Sentieon variant calling

sentieon driver \
  -r $fasta \
  -i $tumor_bam \
  -i $normal_bam \
  --algo TNhaplotyper2 \
    --tumor_sample $tumor_sample \
    [--normal_sample $normal_sample] \
    --germline_vcf $germline \
    tmp.vcf.gz \
  --algo OrientationBias \
    --tumor_sample $tumor_sample \
    tmp.priors \
  --algo ContaminationModel \
    --tumor_sample $tumor_sample \
    [--normal_sample $normal_sample] \
    -v $germline \
    --tumor_segments tmp.segments \
    tmp.contam.table

sentieon driver \
  -r $fasta \
  --algo TNfilter \
  -v tmp.vcf.gz \
  --tumor_sample $tumor_sample \
  [--normal_sample $normal_sample] \
  --contamination tmp.contam.table \
  --tumor_segments tmp.segments \
  --orientation_priors tmp.priors \
  output.vcf.gz

Results

Sample Type Variant Type Matched Sentieon Additional Sentieon Missed Sensitivity Precision
Amplicon SNVs 7758 24 48 0.9939 0.9969
Amplicon INDELs 718 5 3 0.9958 0.9931
Amplicon MNPs 168 0 0 1.0 1.0
FFPE SNVs 4322 3 31 0.9929 0.9993
FFPE INDELs 375 0 1 0.9973 1.0
FFPE MNPs 191 0 2 0.9896 1.0
WGS SNVs 11656 2 6 0.9995 0.9998
WGS INDELs 1299 4 1 0.9992 0.9969
WGS MNPs 299 0 0 1.0 1.0

Runtime

Samples were processed on a 32 virtual core Intel Xeon(R) CPU v3 machine (2.40GHz) with hyperthreading and 64GB memory. The Sentieon tools were parallelized using their built-in multi-threading while GATK Mutect2 jobs were parallelized across chromosomes and merged. Due to memory limitations, up to 16 GATK jobs were run in parallel. Some GATK tasks were run concurrently, so the GATK's overall time is less than the sum of the task time.
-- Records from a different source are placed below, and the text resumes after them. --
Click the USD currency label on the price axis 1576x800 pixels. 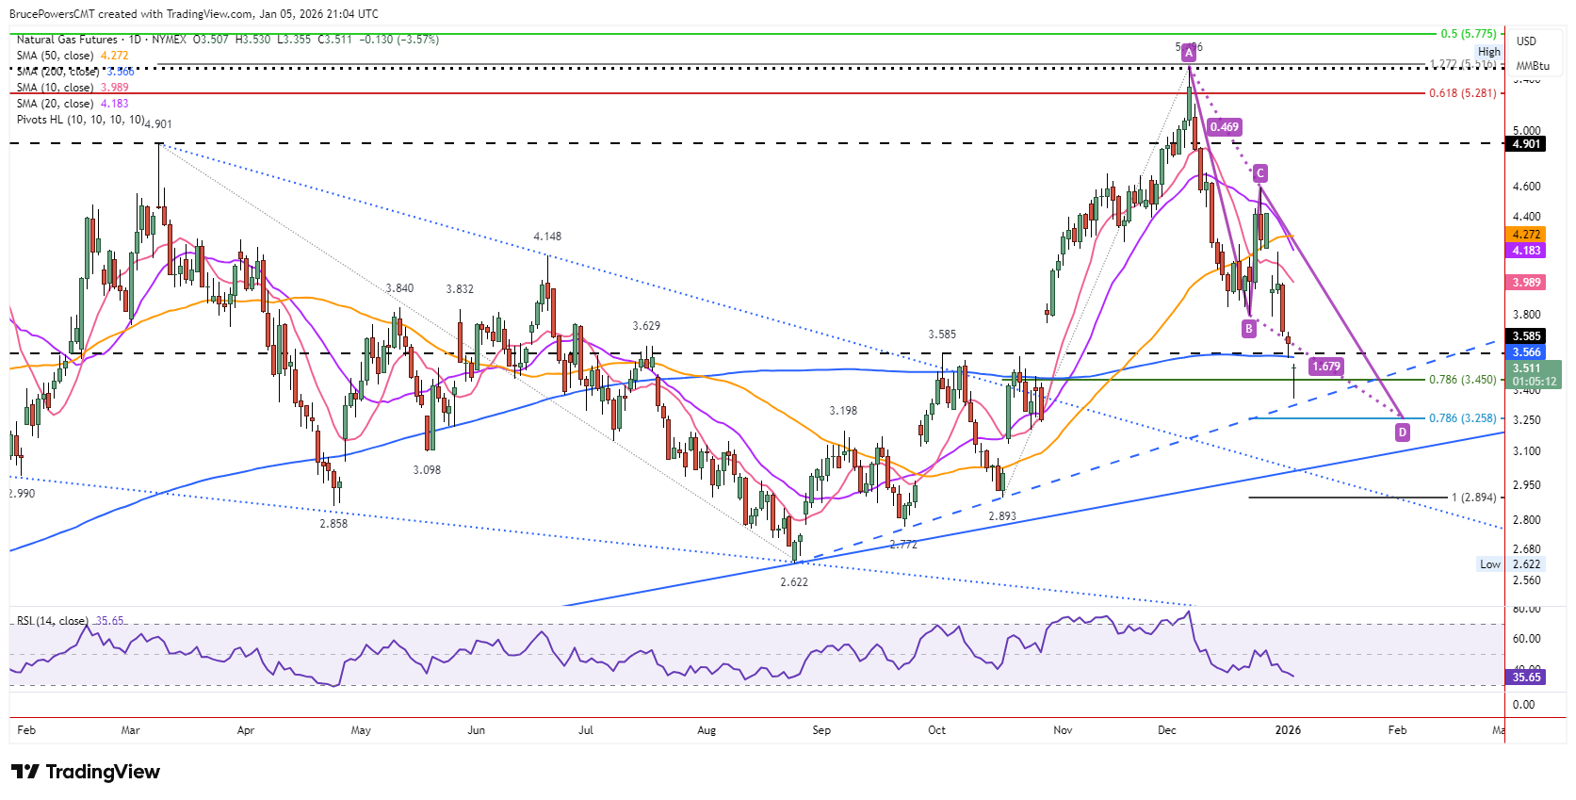[1526, 41]
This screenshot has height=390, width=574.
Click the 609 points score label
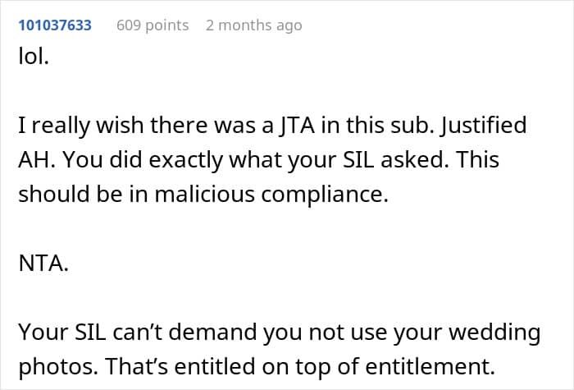tap(153, 25)
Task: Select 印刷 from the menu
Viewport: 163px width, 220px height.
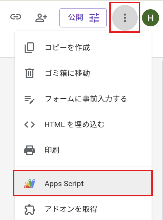Action: pos(83,150)
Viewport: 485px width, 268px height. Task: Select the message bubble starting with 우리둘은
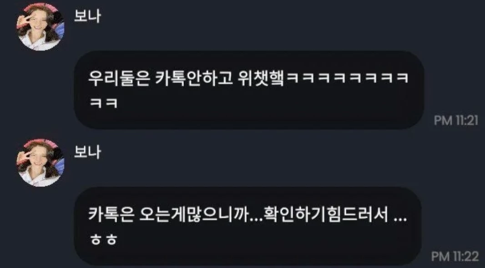(249, 90)
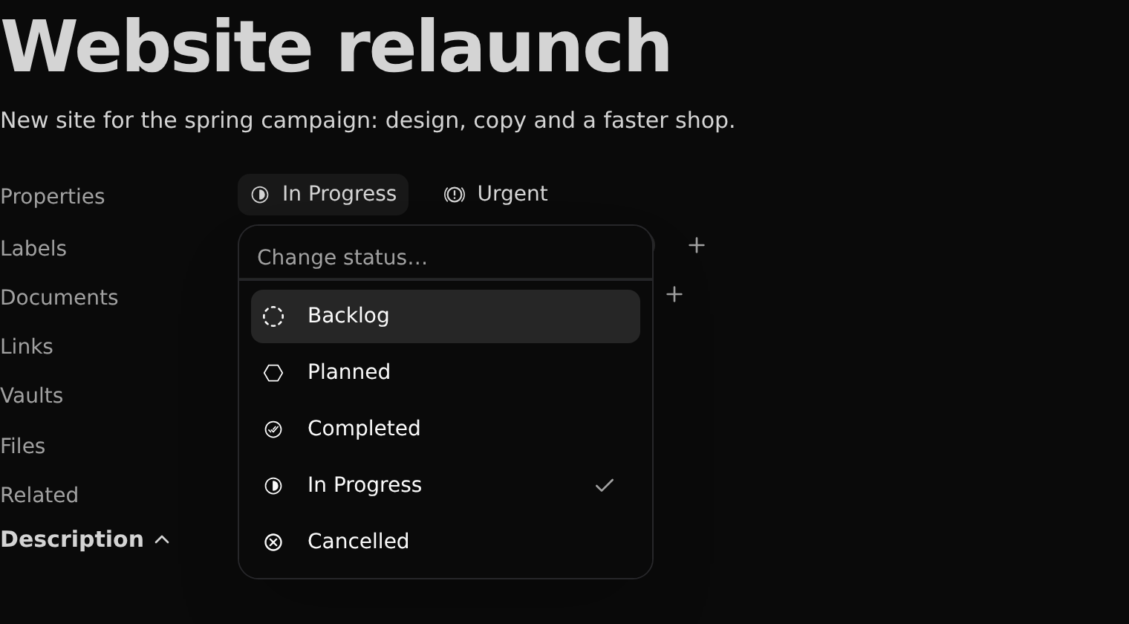Click the Cancelled x-circle icon
This screenshot has height=624, width=1129.
pos(273,542)
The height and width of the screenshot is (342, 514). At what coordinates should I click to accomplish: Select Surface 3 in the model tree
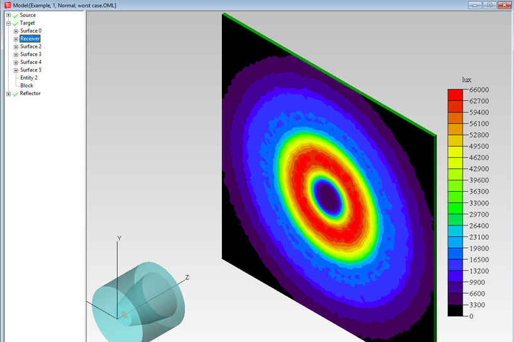(x=30, y=54)
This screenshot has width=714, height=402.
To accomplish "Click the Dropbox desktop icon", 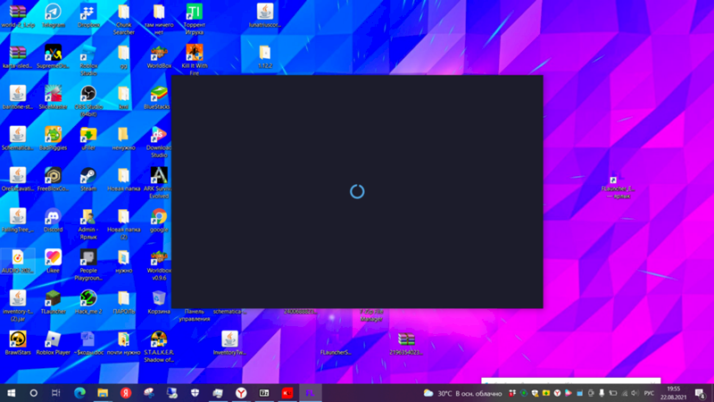I will click(88, 13).
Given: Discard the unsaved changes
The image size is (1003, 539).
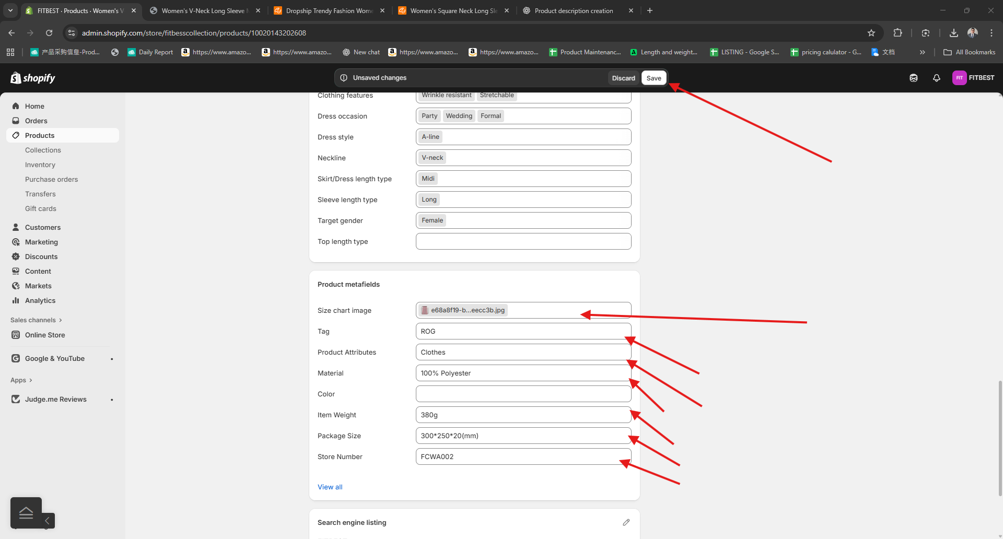Looking at the screenshot, I should coord(623,78).
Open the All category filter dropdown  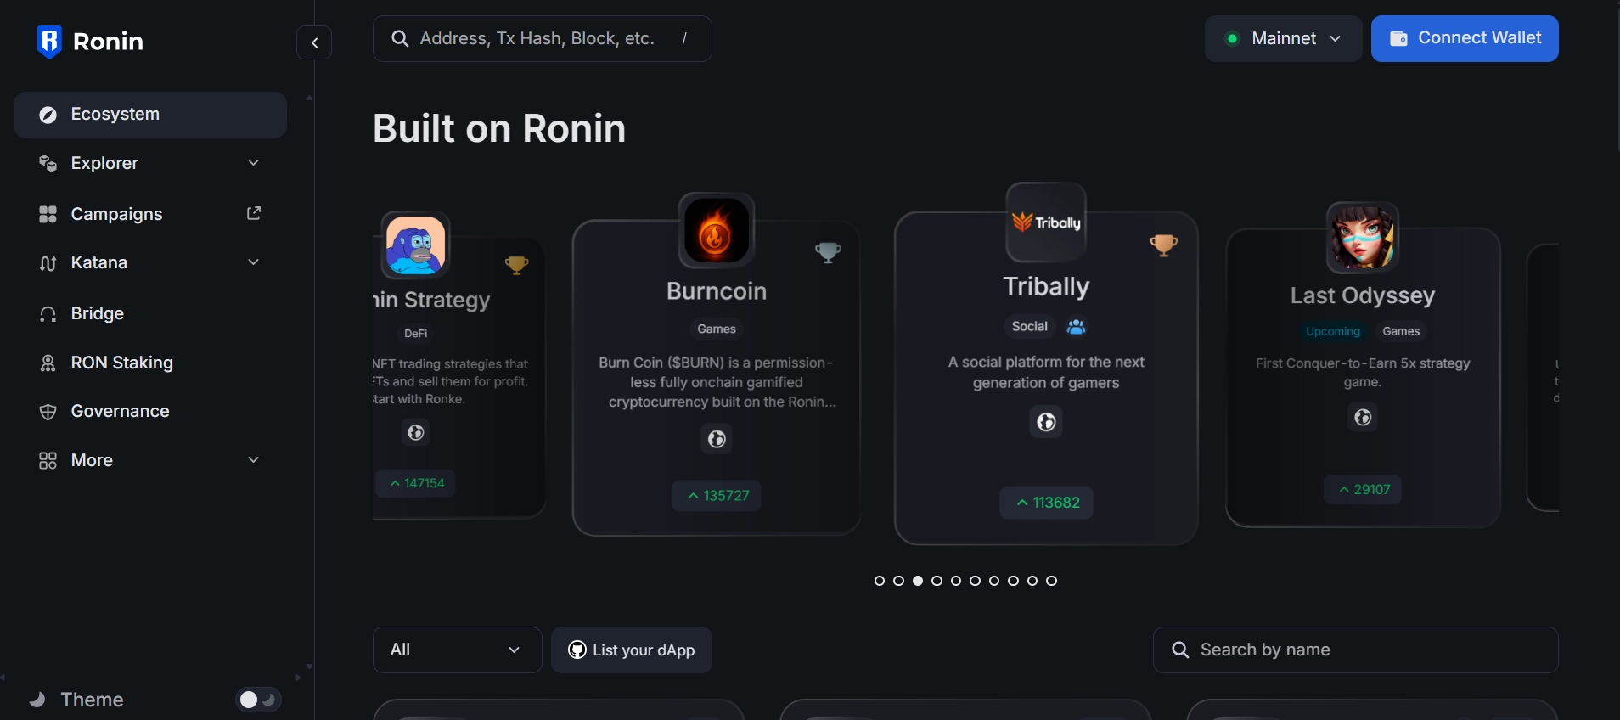[x=456, y=650]
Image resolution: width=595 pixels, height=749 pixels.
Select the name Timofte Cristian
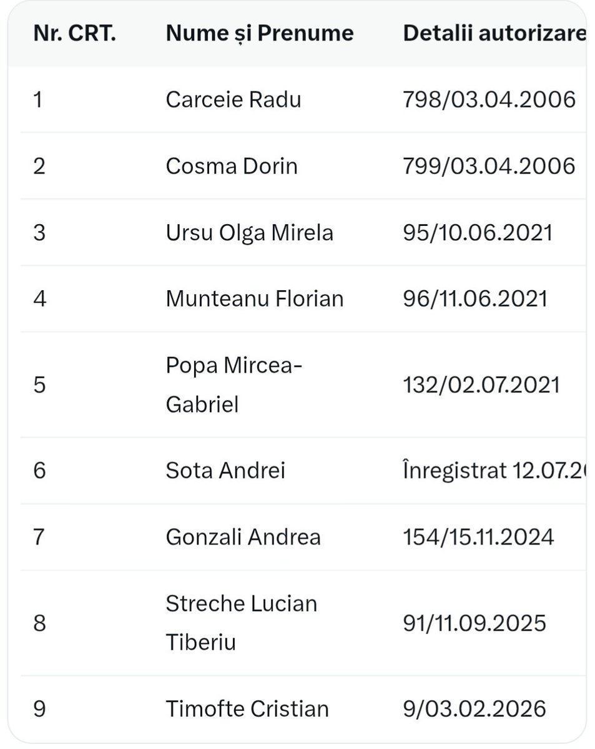pos(247,708)
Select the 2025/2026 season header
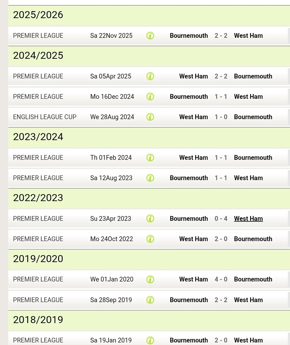Screen dimensions: 290x345 [x=38, y=15]
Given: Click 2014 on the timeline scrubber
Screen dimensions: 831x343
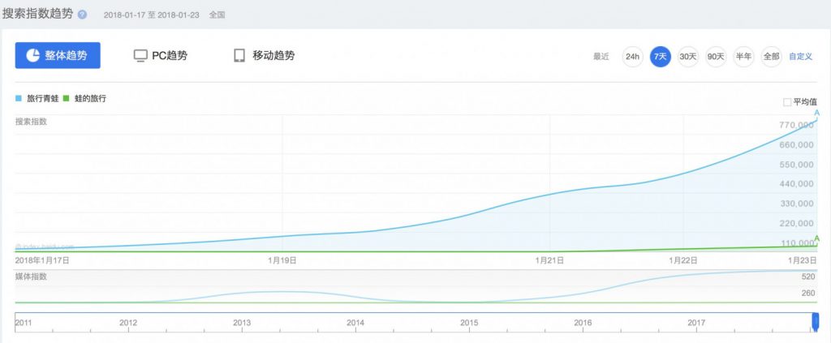Looking at the screenshot, I should pos(355,323).
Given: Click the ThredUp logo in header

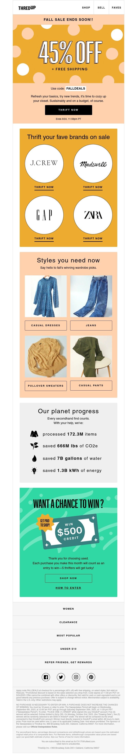Looking at the screenshot, I should pos(27,8).
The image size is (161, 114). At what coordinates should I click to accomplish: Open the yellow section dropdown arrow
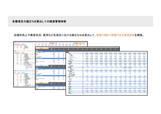(47, 83)
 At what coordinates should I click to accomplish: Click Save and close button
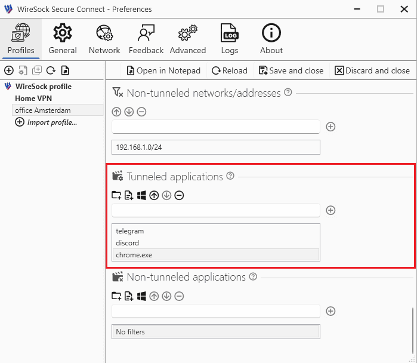click(x=291, y=70)
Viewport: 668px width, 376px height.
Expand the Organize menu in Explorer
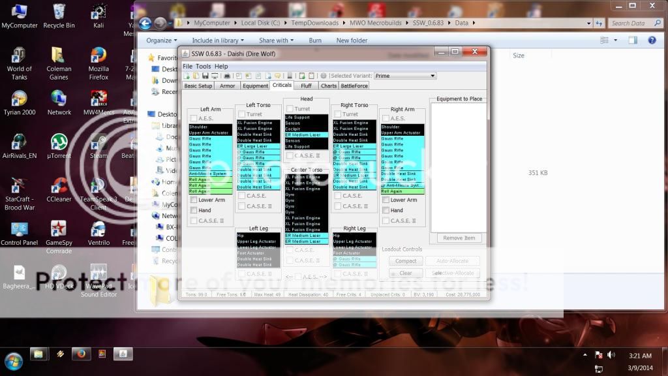[x=161, y=40]
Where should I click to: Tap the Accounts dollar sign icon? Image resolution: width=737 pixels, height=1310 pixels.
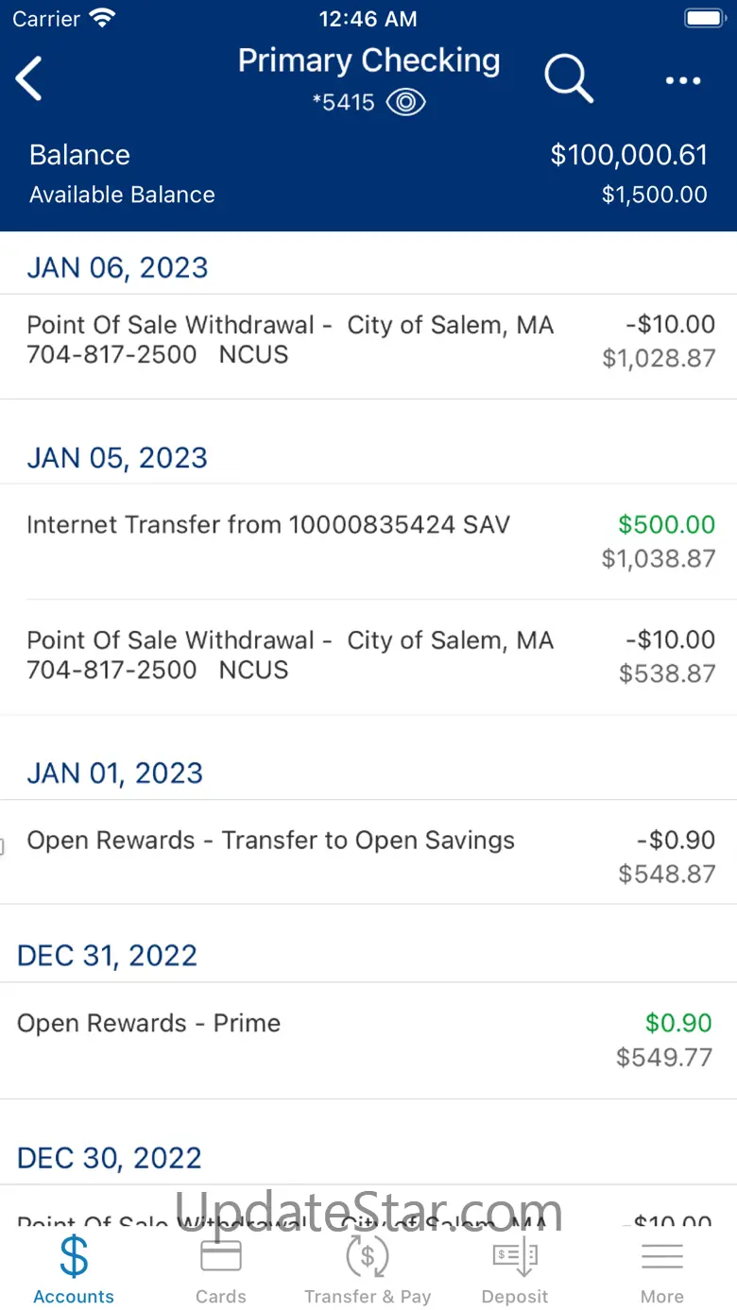point(74,1256)
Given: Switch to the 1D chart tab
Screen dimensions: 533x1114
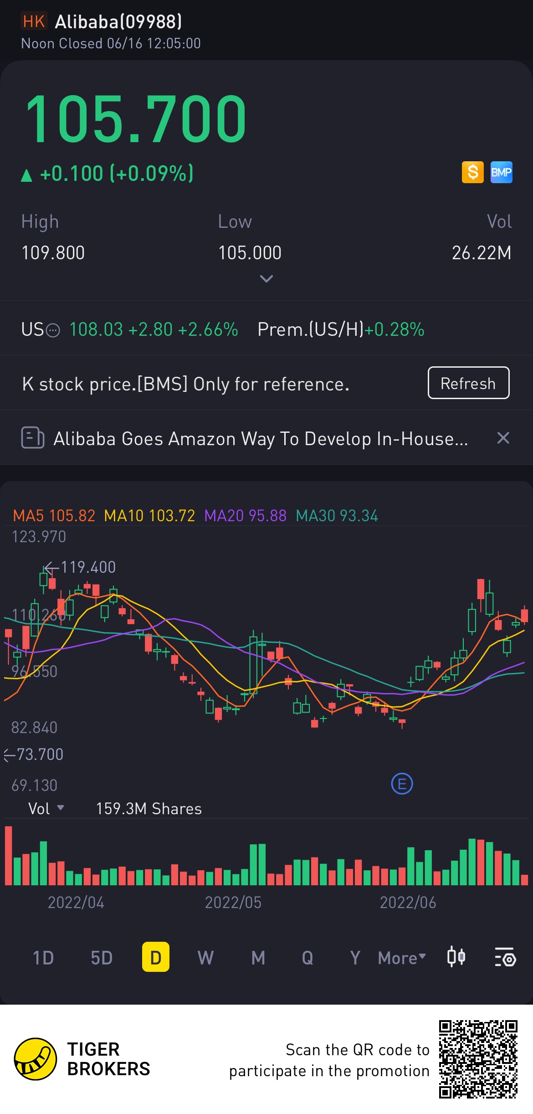Looking at the screenshot, I should point(43,958).
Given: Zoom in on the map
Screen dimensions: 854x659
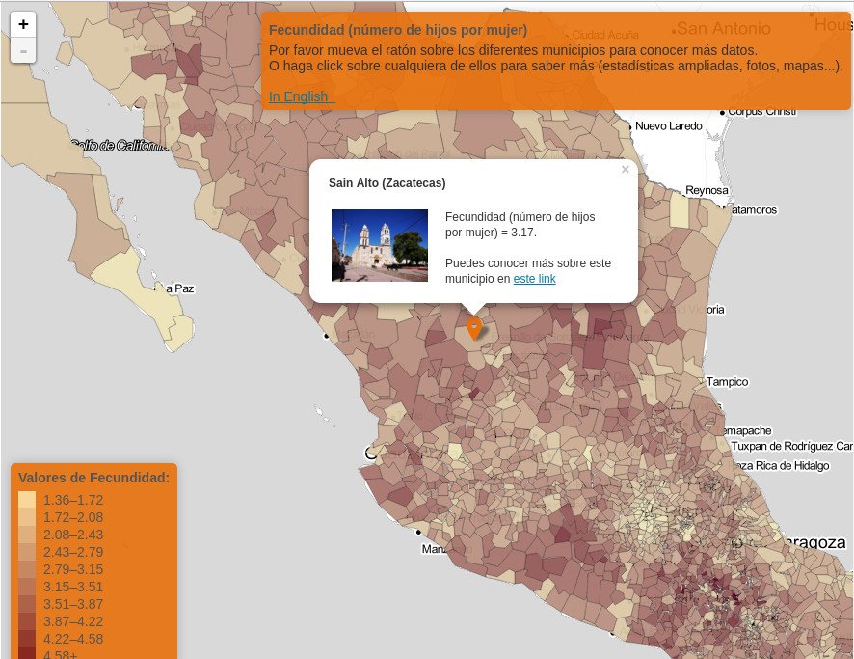Looking at the screenshot, I should click(23, 24).
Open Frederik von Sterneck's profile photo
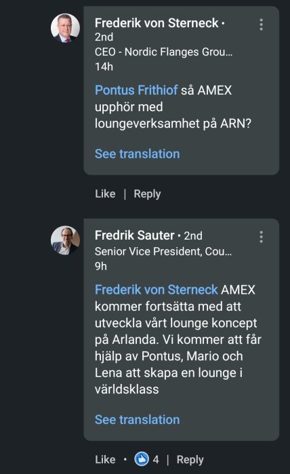 pyautogui.click(x=65, y=28)
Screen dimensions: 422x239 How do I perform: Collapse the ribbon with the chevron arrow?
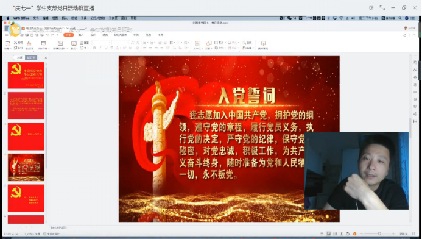tap(414, 35)
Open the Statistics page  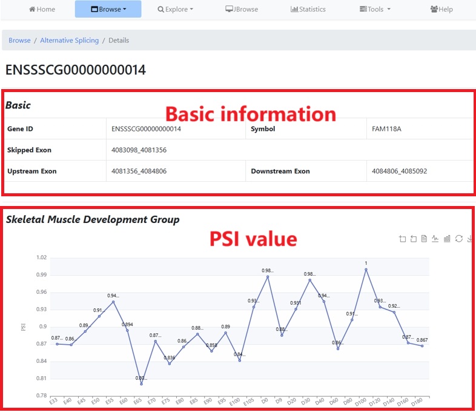pos(308,9)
Stage Sentieon - FFPE GATK - FFPE Sentieon - WGS GATK - WGS Sentieon - Amplicon GATK - Amplicon
Variant calling 00:22:19 02:55:32 00:33:26 01:49:20 00:00:23 00:03:52
GATK Pileups -- 02:13:29 -- 01:34:36 -- 00:01:00
GATK Contamination -- 00:00:12 -- 00:00:10 -- 00:00:04
GATK LearnReadOri -- 00:14:37 -- 00:09:36 -- 00:00:28
Variant filtering 00:00:11 00:02:33 00:00:10 00:01:44 00:00:04 00:00:40
Overall wall time 00:22:30 03:12:42 00:33:36 02:00:40 00:00:27 00:05:00
Sentieon Speedup 8.6x -- 3.6x -- 11.1x --

GATK4 runtime

GATK4 tasks were run concurrently. The plot only includes the "rate-limiting" GATK4 tasks that sum to the overall wall time.